Final Parameter Update

The parameters are updated as:

\[ \theta_t \leftarrow \theta_{t-1} - \alpha \cdot \frac{\widehat{m}_t}{\sqrt{\widehat{v}_t} + \epsilon} \]

Where:

  • \(\alpha\) is the learning rate (default 0.001).
  • \(\epsilon\) (small constant, e.g. \(10^{-8}\)) ensures numerical stability.
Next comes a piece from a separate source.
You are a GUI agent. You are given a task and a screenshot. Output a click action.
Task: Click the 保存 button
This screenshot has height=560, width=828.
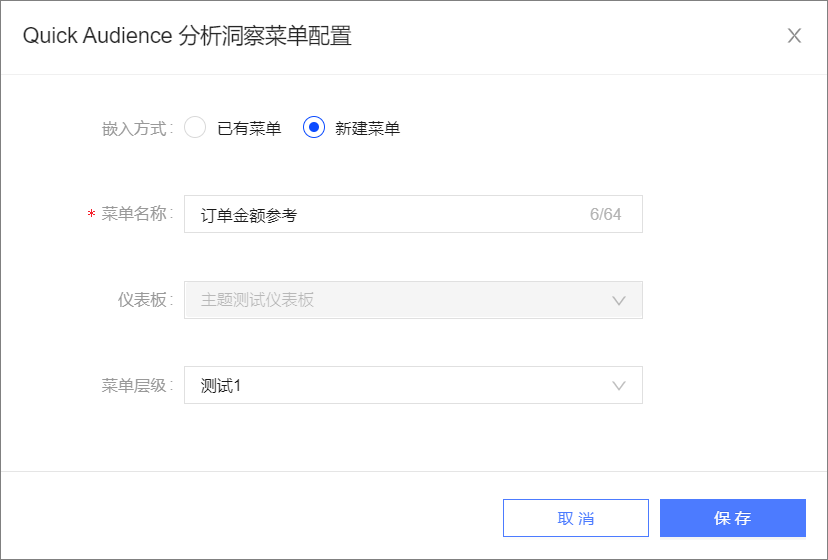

This step blends momentum (via \(\widehat{m}_t\)) with adaptive scaling (\(1/\sqrt{\widehat{v}_t}\)), giving each parameter its own effective learning rate.


Why Adam Excels

The authors highlight key properties:

  • Adaptive learning rates per parameter, using both mean and variance of gradients.
  • Stable step sizes bounded by \(\alpha\), simplifying learning rate tuning.
  • Good defaults (\(\alpha\)=0.001, \(\beta_1\)=0.9, \(\beta_2\)=0.999, \(\epsilon\)=\(10^{-8}\)) work well across diverse tasks.
  • Robustness to noisy, non-stationary, and sparse gradients.

Experimental Validation

Adam’s power is demonstrated across multiple tasks.

1. Logistic Regression (Convex)

Adam was compared against SGD with Nesterov momentum and AdaGrad:

Comparison of optimizers on logistic regression for MNIST and IMDB datasets.

  • On MNIST, Adam matches SGD with momentum.
  • On IMDB (sparse bag-of-words features), Adam and AdaGrad outperform SGD significantly.

This shows Adam inherits AdaGrad’s strength in handling sparsity.


2. Multi-Layer Neural Networks (Non-Convex)

Adam trained fully connected networks with dropout on MNIST:

Training a multi-layer neural network with dropout on MNIST. Adam (purple) shows fastest convergence.

Adam (purple) converges faster than AdaGrad, RMSProp, and AdaDelta. It also surpasses the SFO quasi-Newton method in both iteration efficiency and wall-clock time.


3. Convolutional Neural Networks (CIFAR-10)

For deep CNNs, weight sharing causes varying gradient scales across layers:

Training a CNN on CIFAR-10. Adam converges faster than AdaGrad in the long run.

Early training sees Adam and AdaGrad progress rapidly, but AdaGrad slows due to aggressive learning rate decay. Adam maintains momentum and converges faster, adapting learning rates per layer without manual tuning.


4. Bias Correction Ablation

Bias correction was put to the test on a Variational Autoencoder:

The effect of bias correction. With bias correction (red), training is more stable and achieves better loss than without (green), especially for β₂ close to 1.

Without bias correction (green), training destabilizes for high \(\beta_2\) values. With correction (red), performance is consistently better—validating its necessity.


Extension: AdaMax

The paper also proposes AdaMax, an \(L^\infty\) norm variant of Adam. Instead of tracking squared gradients, AdaMax tracks the maximum magnitude of past gradients:

Simple recursive update for \\(u_t\\) in AdaMax.

With:

\[ u_t = \max(\beta_2 \cdot u_{t-1}, |g_t|) \]

The parameter update:

\[ \theta_t \leftarrow \theta_{t-1} - \frac{\alpha}{1 - \beta_1^t} \cdot \frac{m_t}{u_t} \]

AdaMax offers stability and a simpler bound on update size.


Conclusion and Legacy

Adam elegantly blends momentum and adaptive learning rates with bias correction, yielding an optimizer that is fast, stable, and broadly applicable.

Empirically, Adam consistently performs well—whether on simple convex problems like logistic regression, sparse data tasks, complex multi-layer nets, or deep CNNs. Its robustness to a variety of training challenges has made it a default choice for practitioners.

Today, Adam remains a benchmark in optimizer research. Understanding Adam is more than academic—it provides insight into the foundations of modern deep learning optimization.